The Santo Perri House, built in the 1960s by Italian immigrants, was recently demolished to make way for seven units, facilitated by the new planning policy of densification in Melbourne. Its demolition was executed in a series of stages, starting with the garden of 40-year-old fruit trees and intricate system of irrigation. There are many levels of tragedy in the demise of the Santo Perri house, but the true crime was one of entry and assault by a policeman and his friend. Santo Perri, a gun and locksmith, refused to sell guns to the policeman’s friend who did not have a valid license. The assault resulted in permanent brain damage to Santo Perri’s wife. Perri subsequently secured his house with intricate custom made protective locks, screens, bolts and alarm systems, and kept his family inside for the ensuing decades. Locks become intricate components of home-making.

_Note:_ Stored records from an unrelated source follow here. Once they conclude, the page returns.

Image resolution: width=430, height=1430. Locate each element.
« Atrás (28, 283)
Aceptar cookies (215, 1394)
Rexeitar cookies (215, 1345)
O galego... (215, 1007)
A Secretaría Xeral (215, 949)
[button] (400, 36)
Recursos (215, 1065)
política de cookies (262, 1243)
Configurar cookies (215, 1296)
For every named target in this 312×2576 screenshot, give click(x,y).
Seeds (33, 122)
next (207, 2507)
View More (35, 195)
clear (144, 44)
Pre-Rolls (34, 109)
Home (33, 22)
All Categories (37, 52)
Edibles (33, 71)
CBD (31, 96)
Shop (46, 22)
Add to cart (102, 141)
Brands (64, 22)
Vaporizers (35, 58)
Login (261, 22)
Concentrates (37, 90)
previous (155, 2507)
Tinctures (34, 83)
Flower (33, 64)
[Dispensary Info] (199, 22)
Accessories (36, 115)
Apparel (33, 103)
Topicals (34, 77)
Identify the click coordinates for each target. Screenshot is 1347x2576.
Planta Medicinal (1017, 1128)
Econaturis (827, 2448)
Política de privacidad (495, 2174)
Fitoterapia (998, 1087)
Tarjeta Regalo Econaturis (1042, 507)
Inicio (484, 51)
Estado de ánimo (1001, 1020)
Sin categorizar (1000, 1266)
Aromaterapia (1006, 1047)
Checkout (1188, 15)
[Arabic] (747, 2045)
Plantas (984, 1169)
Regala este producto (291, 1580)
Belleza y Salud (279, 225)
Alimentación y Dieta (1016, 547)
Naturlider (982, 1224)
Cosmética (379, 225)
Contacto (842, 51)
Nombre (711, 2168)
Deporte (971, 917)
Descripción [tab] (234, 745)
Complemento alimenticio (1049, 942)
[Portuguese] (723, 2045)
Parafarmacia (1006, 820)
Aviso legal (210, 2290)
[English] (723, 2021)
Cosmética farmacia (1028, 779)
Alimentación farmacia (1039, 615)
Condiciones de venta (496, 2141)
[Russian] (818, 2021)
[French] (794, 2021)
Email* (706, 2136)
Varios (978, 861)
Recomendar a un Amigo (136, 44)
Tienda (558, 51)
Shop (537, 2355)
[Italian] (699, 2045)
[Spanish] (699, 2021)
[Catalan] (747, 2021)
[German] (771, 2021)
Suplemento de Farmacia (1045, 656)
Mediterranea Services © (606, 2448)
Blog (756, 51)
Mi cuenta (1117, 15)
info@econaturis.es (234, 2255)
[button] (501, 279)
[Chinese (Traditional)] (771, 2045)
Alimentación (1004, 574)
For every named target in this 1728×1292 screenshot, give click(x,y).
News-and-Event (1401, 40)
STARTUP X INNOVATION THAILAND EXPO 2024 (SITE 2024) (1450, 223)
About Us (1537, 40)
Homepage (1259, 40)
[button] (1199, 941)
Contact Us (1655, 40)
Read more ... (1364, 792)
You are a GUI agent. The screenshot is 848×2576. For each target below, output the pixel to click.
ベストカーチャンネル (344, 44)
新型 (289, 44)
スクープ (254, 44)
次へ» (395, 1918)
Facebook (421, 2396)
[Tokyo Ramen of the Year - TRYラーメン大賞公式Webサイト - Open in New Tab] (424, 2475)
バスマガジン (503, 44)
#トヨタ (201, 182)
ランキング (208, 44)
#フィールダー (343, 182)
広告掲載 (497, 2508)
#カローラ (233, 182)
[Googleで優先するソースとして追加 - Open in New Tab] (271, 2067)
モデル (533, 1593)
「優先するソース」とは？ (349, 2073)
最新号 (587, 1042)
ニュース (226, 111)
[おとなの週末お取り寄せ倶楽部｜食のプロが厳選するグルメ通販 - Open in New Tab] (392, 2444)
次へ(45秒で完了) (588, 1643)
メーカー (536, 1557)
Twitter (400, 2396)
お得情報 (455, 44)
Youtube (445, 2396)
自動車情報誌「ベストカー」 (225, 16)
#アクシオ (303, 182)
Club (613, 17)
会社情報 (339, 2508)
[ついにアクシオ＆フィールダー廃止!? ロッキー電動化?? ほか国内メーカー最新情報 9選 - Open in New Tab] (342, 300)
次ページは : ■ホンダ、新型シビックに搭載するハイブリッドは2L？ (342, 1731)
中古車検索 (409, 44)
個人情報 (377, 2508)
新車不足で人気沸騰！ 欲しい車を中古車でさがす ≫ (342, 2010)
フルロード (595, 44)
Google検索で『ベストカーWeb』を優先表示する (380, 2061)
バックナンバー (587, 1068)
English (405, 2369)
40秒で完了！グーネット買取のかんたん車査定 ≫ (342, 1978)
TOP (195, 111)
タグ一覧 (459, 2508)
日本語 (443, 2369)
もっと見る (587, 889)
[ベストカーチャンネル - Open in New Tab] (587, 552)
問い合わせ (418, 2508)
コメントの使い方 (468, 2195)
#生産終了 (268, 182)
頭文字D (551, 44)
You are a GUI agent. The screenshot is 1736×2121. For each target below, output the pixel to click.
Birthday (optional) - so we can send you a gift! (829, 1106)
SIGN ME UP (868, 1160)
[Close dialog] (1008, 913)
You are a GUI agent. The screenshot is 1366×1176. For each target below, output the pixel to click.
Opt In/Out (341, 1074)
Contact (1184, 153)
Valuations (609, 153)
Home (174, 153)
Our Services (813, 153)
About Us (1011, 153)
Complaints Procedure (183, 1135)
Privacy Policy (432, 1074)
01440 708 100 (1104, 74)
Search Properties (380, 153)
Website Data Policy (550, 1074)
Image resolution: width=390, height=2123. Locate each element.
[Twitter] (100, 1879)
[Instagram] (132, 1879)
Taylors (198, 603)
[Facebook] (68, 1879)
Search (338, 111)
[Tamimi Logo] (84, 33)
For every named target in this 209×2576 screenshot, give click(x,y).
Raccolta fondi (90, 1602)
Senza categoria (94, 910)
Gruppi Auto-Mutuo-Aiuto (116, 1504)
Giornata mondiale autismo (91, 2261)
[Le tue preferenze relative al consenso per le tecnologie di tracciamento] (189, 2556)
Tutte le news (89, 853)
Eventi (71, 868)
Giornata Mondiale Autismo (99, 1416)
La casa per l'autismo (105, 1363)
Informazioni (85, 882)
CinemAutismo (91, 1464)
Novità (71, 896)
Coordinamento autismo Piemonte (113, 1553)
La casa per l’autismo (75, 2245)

This paper will examine crime in relation to domesticity/home/the house. Through its enquiry into what protection does a house afford individuals, and in turn, what protection can individuals offer their ancestral home, the paper theorises the notion of dwelling in contemporary society.
- Scientizing Tradition in Postwar Korea
Melany Sun-Min PARK, Harvard University, USA
During the nationwide restoration of ancient structures that took place in postwar South Korea, aesthetic preoccupations confronted technical priorities. The preservation efforts of the 8th-century cave-temple, Seokguram, gave rise to issues of historical authenticity and structural integrity that cast the scientific project as an architectural problem. This shed new light onto the much-celebrated grotto, which, up until this point, had garnered the exclusive attention of art historians for its aesthetic accomplishment. This presentation examines the ways in which artistic and structural commitments became central to postwar Korean architects who formulated their disciplinary language against rising scientific institutions, notably the Korea Institute of Science and Technology established in 1966. The archaeological and scientific interests of architects emerged in the tension between “specialist” and “generalist” knowledge that the modernizing state sought to resolve. If the state rhetoric collapsed the distinction between kwahak (science) and kisul (technology) to promote its developmental aspirations, the boundaries of architectural practice were similarly shaped against its industrial application. I trace the rise of systematic thinking in modern Korean architecture, which transpired precisely at the moment when it shared with other disciplines the conundrum of defining and demonstrating expertise.